1. Field of the Invention
The present invention generally relates to 3D chip assemblies, and more particularly to an anticipatory implant technique to reduce contamination during through-substrate via formation.
2. Background of Invention
Advancements in the area of semiconductor fabrication have enabled the manufacturing of integrated circuits that have a high density of electronic components. A challenge arises where an increase in the number and length of interconnect wirings can cause an increase in circuit resistance-capacitance delay and power consumption, which can negatively impact circuit performance. Three-dimensional (3D) stacking of integrated circuits can address these challenges. Fabrication of 3D integrated circuits includes at least two silicon wafers stacked vertically. Vertically stacked wafers can reduce interconnect wiring length and increase semiconductor device density. Deep through-substrate vias (TSVs) may be formed to provide interconnections and electrical connectivity between the electronic components of the 3D integrated circuits. Such TSVs may require high aspect ratios, where the via height is large with respect to the via width, to save valuable area in an integrated circuit design. Therefore, semiconductor device density can be increased and total length of interconnect wiring may be decreased by incorporating TSVs in 3D integrated circuits.

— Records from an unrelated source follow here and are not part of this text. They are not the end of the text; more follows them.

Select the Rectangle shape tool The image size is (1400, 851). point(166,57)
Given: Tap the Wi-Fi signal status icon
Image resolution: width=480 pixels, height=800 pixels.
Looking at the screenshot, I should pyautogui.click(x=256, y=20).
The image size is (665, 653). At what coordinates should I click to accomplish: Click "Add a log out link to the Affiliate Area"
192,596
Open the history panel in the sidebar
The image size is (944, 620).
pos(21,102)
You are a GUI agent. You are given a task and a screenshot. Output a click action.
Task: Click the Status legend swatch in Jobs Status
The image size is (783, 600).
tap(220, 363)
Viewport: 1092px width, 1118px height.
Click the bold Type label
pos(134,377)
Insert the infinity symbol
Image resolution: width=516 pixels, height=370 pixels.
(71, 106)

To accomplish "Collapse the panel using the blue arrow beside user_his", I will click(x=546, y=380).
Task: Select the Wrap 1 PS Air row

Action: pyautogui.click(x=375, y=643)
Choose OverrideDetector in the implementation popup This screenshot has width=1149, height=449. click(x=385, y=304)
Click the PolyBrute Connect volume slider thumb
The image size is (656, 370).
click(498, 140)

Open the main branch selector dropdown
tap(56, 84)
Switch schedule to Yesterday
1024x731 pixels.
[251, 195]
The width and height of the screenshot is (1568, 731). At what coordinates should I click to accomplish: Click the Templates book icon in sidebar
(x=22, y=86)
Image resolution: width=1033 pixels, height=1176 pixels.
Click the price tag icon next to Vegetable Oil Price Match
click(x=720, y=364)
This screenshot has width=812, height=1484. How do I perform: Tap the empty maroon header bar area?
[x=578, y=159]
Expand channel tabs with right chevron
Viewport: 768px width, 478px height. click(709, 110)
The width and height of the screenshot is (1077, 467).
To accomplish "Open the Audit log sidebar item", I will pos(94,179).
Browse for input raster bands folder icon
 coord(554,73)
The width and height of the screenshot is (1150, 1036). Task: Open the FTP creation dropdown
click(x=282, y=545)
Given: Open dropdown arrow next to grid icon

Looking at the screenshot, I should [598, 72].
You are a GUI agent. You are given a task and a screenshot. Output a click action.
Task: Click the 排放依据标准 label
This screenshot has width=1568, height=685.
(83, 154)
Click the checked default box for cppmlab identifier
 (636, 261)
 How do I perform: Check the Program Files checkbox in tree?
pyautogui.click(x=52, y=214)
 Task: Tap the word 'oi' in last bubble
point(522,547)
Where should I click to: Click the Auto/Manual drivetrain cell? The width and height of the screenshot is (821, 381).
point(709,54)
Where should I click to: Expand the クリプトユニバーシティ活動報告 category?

In order to form an electrical connection between the components of two wafers, stacked one on top of the other, a TSV may extend through the entire thickness of a single wafer. More specifically, a TSV may extend through multiple interconnect levels and through a semiconductor substrate (hereinafter “substrate”) in which semiconductor devices (hereinafter “devices”) may be formed. The interconnect levels may generally be located above the substrate, and may include multiple connections to and between the devices formed in the substrate.
A deep trench may typically be etched into the wafer through the interconnect levels and through the substrate in order to form the TSV. The devices formed in the substrate may be exposed to impurities as a result of etching through the interconnect levels. These impurities may diffuse into the substrate, and collect below the devices. More specifically, the impurities tend to migrate in dielectric materials, such as, for example a dielectric TSV liner or a buried oxide layer of a silicon-on-insulator substrate. A concentration of impurities below a device may affect the operational characteristics of that device, for example the threshold voltage. An unwanted change in the threshold voltage of a particular device may undermine the functionality of that device.
Accordingly, it may be advantageous to address the deficiencies described above.